→ **WHAT NEEDS TO BE DONE**:
Search the records for the line with "Screen dimensions: 1281x952". Output that line and each line after it, exactly, and stop at the end; omit pictures.

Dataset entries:
┌────────

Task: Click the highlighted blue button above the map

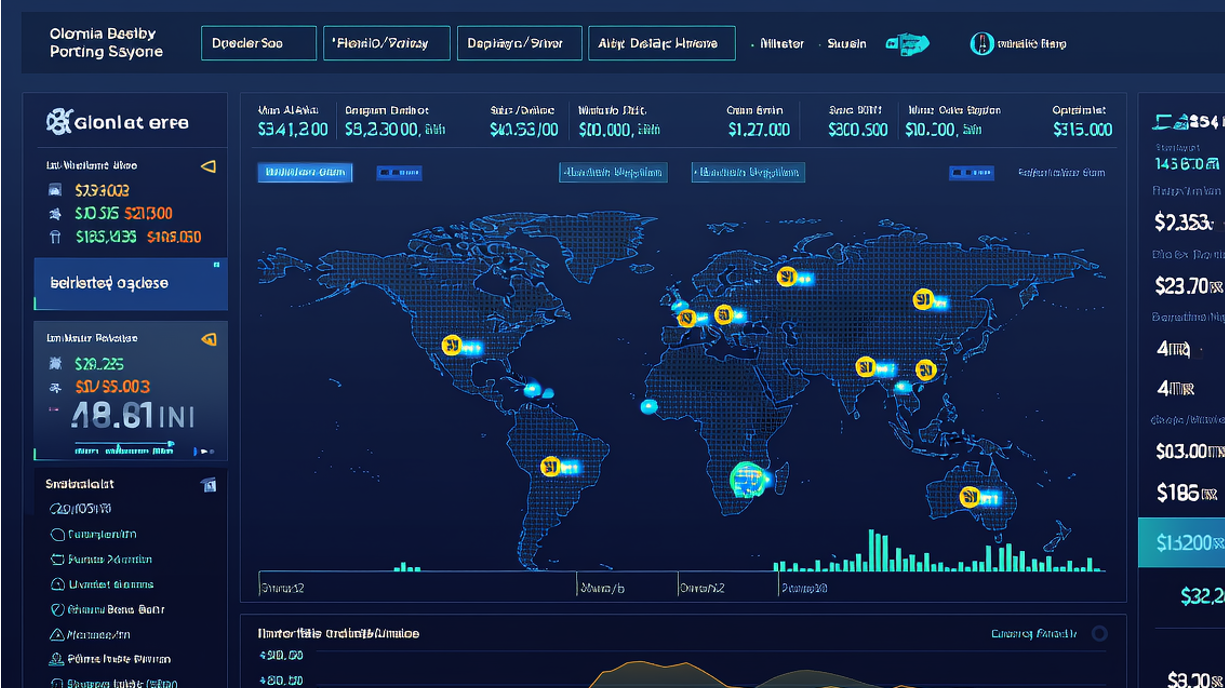Action: [304, 173]
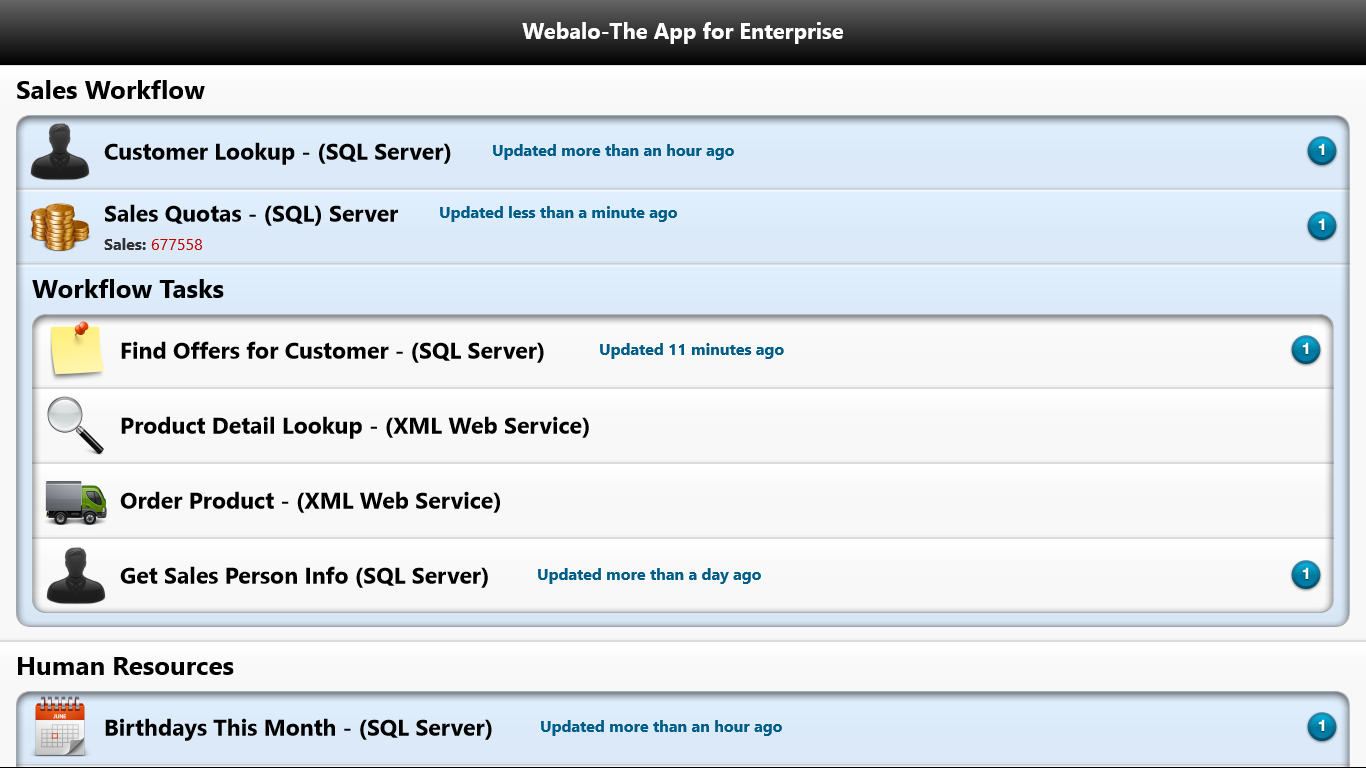Select Find Offers for Customer task
Screen dimensions: 1366x768
[683, 351]
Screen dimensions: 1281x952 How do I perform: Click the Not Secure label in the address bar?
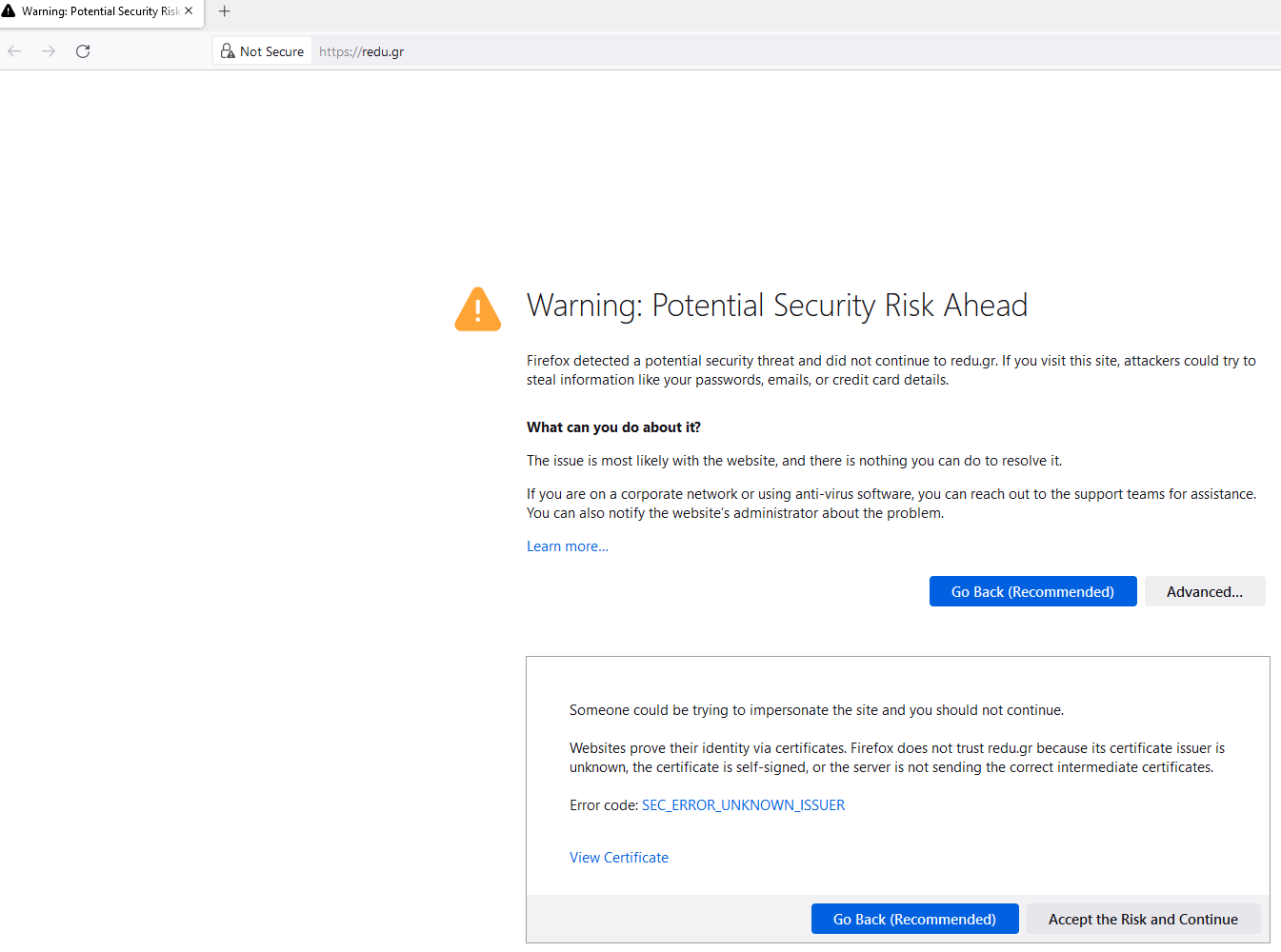(x=271, y=51)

└────────

→ **RESPONSE TO THE TASK**:
Screen dimensions: 1281x952 How do I perform: Click the Not Secure label in the address bar?
(x=271, y=51)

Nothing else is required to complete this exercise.